Pixel coordinate grounding data:
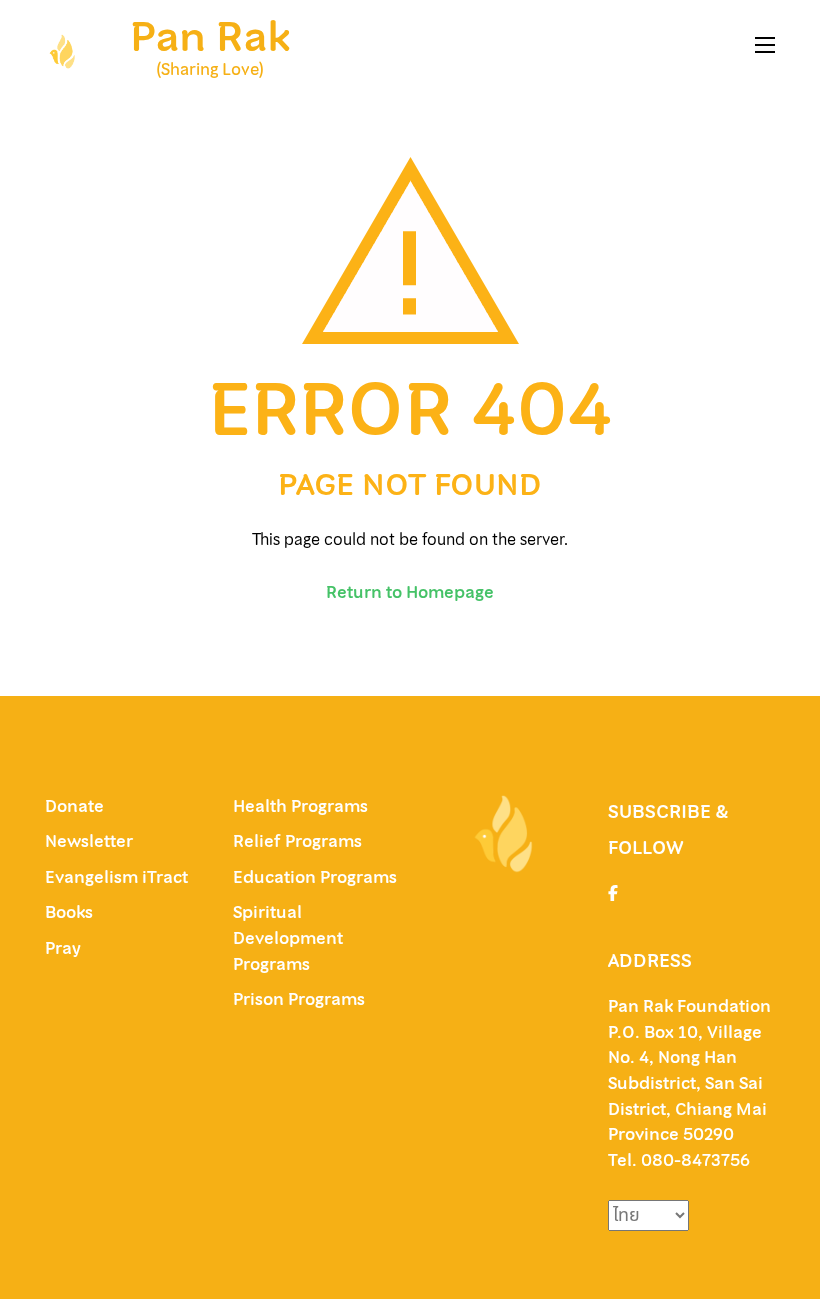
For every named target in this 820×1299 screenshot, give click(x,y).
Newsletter (89, 841)
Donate (74, 806)
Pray (63, 948)
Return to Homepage (410, 592)
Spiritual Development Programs (288, 937)
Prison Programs (299, 999)
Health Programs (300, 806)
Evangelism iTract (118, 877)
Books (69, 912)
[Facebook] (613, 893)
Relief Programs (297, 841)
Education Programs (315, 877)
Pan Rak (210, 37)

TASK TO COMPLETE — Locate the line that contains "Prison Programs (299, 999)", then please quote it and every line after it to the end of the entries above, exactly and with nothing else.

FINAL ANSWER —
Prison Programs (299, 999)
Health Programs (300, 806)
Evangelism iTract (118, 877)
Books (69, 912)
[Facebook] (613, 893)
Relief Programs (297, 841)
Education Programs (315, 877)
Pan Rak (210, 37)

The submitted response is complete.